Chaque année, pendant le temps de Noël, l'Eglise nous invite à prier pour les familles lors d'une messe spéciale dédiée au souvenir de : la Sainte Famille. Il s'agit d'une célébration dont les textes rappellent le souvenir de Jésus enfant avec Joseph et Marie.

Des premières années du Sauveur nous ne savons pas grand chose. Les Evangiles multiplient les anecdotes sur la toute petite enfance du Christ, de l'annonce de sa naissance miraculeuse jusqu'à la fuite en Egypte. Ensuite, il semble que peu d'éléments soient parvenus jusqu'à nous. Hormis Luc qui rapporte un épisode étrange lorsque Jésus est âgé de douze ans, plus rien ne transparaît. De l'enfance à l'adolescence, jusqu'aux débuts de sa vie d'homme, les Evangiles demeurent silencieux.

- **ENTRÉES FOURNIES**:
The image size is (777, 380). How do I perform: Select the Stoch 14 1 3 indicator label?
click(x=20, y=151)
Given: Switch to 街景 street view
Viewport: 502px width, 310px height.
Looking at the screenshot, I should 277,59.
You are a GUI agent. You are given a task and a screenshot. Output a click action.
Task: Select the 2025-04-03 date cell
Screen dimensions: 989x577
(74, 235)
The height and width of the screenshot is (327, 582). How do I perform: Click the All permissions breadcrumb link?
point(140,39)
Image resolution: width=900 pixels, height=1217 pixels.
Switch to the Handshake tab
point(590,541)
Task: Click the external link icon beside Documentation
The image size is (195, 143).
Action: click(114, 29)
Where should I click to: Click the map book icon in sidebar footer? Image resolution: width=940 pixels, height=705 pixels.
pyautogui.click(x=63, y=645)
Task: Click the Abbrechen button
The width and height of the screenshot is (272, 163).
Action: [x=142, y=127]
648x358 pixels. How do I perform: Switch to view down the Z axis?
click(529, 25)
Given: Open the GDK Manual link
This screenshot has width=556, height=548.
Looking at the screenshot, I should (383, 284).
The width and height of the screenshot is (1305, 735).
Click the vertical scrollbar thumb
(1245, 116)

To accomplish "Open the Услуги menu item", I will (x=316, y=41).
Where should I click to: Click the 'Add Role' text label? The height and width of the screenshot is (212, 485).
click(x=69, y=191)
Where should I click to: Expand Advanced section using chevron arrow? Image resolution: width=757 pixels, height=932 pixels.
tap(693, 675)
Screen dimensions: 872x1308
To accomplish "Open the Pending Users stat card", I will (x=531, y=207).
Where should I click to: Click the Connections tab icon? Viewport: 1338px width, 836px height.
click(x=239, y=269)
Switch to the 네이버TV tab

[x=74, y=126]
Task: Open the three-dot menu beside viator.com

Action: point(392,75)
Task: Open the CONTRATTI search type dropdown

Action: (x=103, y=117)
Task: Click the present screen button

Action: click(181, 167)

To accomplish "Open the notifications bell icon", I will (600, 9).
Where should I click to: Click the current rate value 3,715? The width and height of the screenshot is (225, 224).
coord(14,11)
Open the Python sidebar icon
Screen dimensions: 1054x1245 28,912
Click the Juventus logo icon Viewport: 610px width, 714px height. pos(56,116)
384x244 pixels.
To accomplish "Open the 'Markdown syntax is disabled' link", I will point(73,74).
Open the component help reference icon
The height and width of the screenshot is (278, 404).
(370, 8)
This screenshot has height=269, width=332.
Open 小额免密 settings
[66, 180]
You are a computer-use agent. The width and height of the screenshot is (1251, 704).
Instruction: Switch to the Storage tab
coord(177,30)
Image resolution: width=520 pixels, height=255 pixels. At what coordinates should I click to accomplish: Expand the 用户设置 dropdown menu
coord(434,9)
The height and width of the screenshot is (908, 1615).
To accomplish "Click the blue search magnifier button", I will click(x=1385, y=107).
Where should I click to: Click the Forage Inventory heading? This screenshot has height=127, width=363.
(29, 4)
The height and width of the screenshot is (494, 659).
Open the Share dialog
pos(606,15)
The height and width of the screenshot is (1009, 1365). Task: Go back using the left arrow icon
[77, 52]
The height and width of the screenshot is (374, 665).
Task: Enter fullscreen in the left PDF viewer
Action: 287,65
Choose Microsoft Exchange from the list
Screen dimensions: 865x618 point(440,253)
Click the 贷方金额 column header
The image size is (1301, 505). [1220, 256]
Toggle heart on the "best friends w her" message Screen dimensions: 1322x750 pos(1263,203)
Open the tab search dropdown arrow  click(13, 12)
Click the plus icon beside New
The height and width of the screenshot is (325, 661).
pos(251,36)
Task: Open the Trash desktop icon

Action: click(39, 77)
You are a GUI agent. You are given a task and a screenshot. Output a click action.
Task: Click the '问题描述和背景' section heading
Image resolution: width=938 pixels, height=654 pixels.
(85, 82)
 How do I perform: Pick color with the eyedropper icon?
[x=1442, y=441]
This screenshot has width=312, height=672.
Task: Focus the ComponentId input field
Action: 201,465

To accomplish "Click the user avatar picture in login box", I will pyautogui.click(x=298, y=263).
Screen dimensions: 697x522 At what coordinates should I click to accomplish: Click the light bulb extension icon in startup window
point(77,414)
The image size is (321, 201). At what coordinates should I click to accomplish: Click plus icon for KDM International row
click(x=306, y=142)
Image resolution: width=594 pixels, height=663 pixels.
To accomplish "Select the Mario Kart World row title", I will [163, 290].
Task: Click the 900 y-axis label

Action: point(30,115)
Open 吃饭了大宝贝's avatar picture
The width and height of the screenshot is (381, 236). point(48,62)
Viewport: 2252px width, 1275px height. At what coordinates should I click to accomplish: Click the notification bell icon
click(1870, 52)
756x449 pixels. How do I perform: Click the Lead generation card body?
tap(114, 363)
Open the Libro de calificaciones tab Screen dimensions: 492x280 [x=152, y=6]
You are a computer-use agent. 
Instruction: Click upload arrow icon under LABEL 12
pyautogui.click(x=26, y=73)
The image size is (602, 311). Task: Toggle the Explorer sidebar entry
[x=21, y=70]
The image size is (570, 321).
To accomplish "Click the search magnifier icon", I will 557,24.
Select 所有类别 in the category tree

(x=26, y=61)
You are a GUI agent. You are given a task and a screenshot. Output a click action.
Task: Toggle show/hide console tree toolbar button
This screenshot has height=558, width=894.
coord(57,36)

- **TRAVAIL À FAIRE**: Reproduisez intégralement, mot pour mot, le texte sur la fête de la Sainte Famille.

- **RÉPONSE ATTENDUE**:
Chaque année, pendant le temps de Noël, l'Eglise nous invite à prier pour les familles lors d'une messe spéciale dédiée au souvenir de : la Sainte Famille. Il s'agit d'une célébration dont les textes rappellent le souvenir de Jésus enfant avec Joseph et Marie.

Des premières années du Sauveur nous ne savons pas grand chose. Les Evangiles multiplient les anecdotes sur la toute petite enfance du Christ, de l'annonce de sa naissance miraculeuse jusqu'à la fuite en Egypte. Ensuite, il semble que peu d'éléments soient parvenus jusqu'à nous. Hormis Luc qui rapporte un épisode étrange lorsque Jésus est âgé de douze ans, plus rien ne transparaît. De l'enfance à l'adolescence, jusqu'aux débuts de sa vie d'homme, les Evangiles demeurent silencieux.